Intro

I have two desires - learning Python, and sharing my thoughts and learnings on the intersection between software, mathematical optimization, and machine learning in an accessible manner to a wide audience. So let’s begin our mutual adventure with a few simple ideas, which are heavily inspired by a great work by Asi and Duchi¹.

When training machine-learning models, we typically aim to minimize the training loss

\[\frac{1}{n} \sum_{k=1}^n f_k(x),\]

where \(f_k\) is the loss of the \(k^{\mathrm{th}}\) training sample with respect to the model parameter vector \(x\). We usually do that by variants of the stochastic gradient method: at iteration \(t\) we select \(f \in \{ f_1, \dots, f_n \}\), and perform the gradient step \(x_{t+1} = x_t - \eta \nabla f(x_t)\). Many variants exist, i.e. AdaGrad and Adam, but they all share one property - they use \(f\) as a ‘black box’, and assume nothing about \(f\), except for being able to compute its gradient. In this series of posts we explore methods which can exploit more information about the losses \(f\).

For some machine learning practitioners the notation may seem unusual - \(x\) denotes the model’s parameters, rather than the input data. Since this blog focuses on optimization and refers to many papers in the field, I adopted the ubituitous notation in the optimization community, and in mathematics in general - the ‘unknown’ we are looking for is denoted by \(x\). In our context, the ‘unknown’ is the model’s parameter vector. Get used to it :)

Gradient step revisited

The gradient step is usually taught as ‘take a small step in the direction of the negative gradient’, but there is a different view - the well-known² proximal view:

\[x_{t+1} = \operatorname*{argmin}_{x} \left\{ H_t(x) \equiv \color{blue}{f(x_t) + \nabla f(x_t)^T (x - x_t)} + \frac{1}{2\eta} \color{red}{\| x - x_t\|_2^2} \tag{*} \right\}.\]
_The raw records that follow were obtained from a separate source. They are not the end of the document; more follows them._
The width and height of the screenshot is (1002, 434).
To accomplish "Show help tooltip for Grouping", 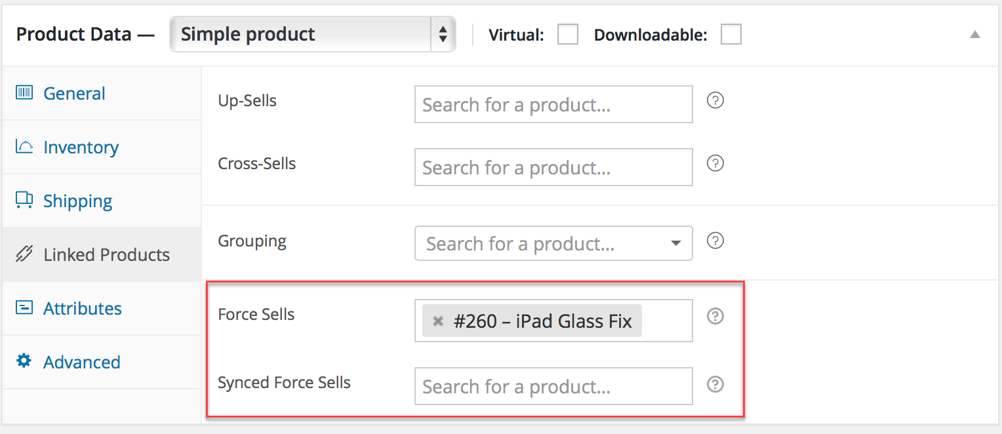I will pos(715,241).
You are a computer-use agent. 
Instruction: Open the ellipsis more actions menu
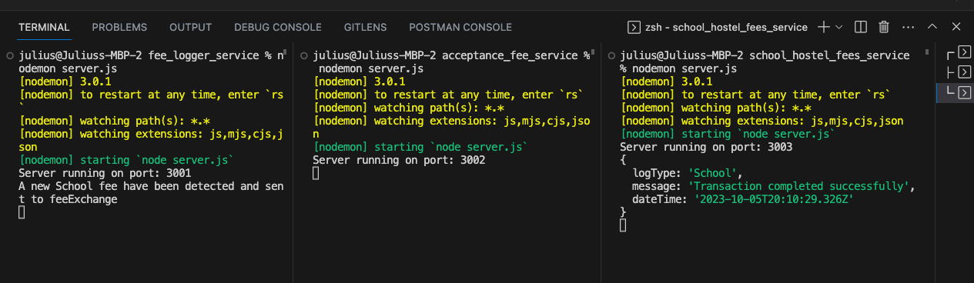908,27

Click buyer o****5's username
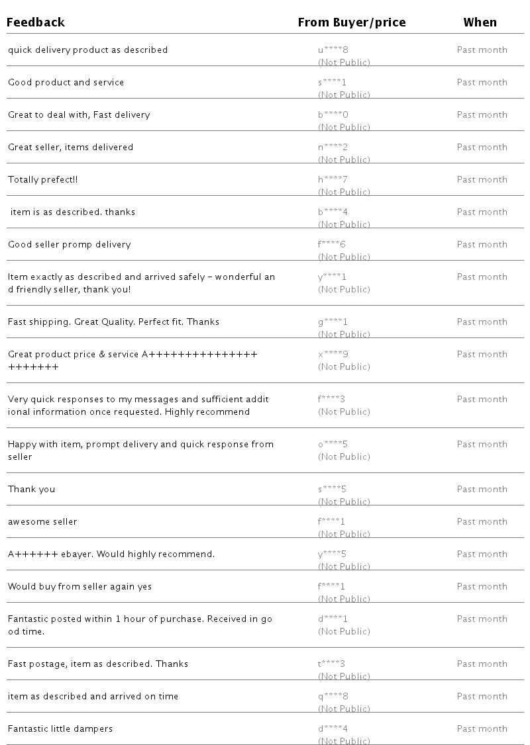333,444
The blue part in the formula above is the tangent, or the first-order Taylor approximation at \(x_t\), while the red part is a measure of proximity to \(x_t\). In other words, the gradient step can be interpreted as

find a point which balances between descending along the tangent at \(x_t\), and staying in close proximity to \(x_t\).

The balance is controlled by the step-size parameter \(\eta\). Larger \(\eta\) puts less emphasis on the proximity term, and thus allows us to take a step farther away from \(x_t\).
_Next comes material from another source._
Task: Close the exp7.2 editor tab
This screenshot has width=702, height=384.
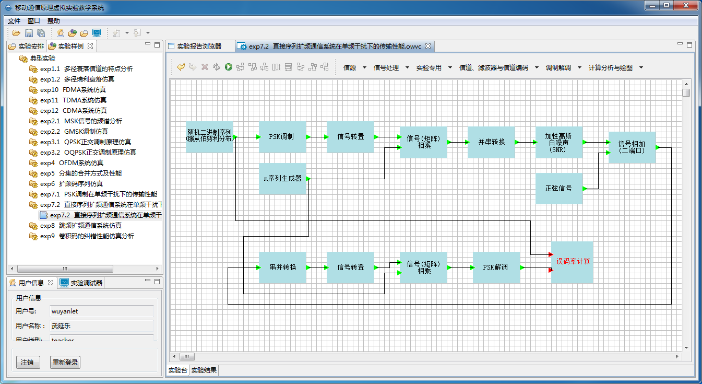Action: [428, 46]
To convince ourselves that \((\text{*})\) above is indeed the gradient step in disguise, we recall that by Fermat’s principle we have \(\nabla H_t(x_{t+1}) = 0\), or equivalently

\[\nabla f(x_t) + \frac{1}{\eta} (x_{t+1} - x_t) = 0.\]

By re-arranging and extracting \(x_{t+1}\) we recover the gradient step.

Beyond the black box

A first order approximation is reasonable if we know nothing about the function \(f\), except for the fact that it is differentiable. But what if we do know something about \(f\)? Let us consider an extreme case - we would like to exploit as much as we can about \(f\), and define

\[x_{t+1} = \operatorname*{argmin}_x \left\{ \color{blue}{f(x)} + \frac{1}{2\eta} \color{red}{\|x - x_t\|_2^2} \right\}\]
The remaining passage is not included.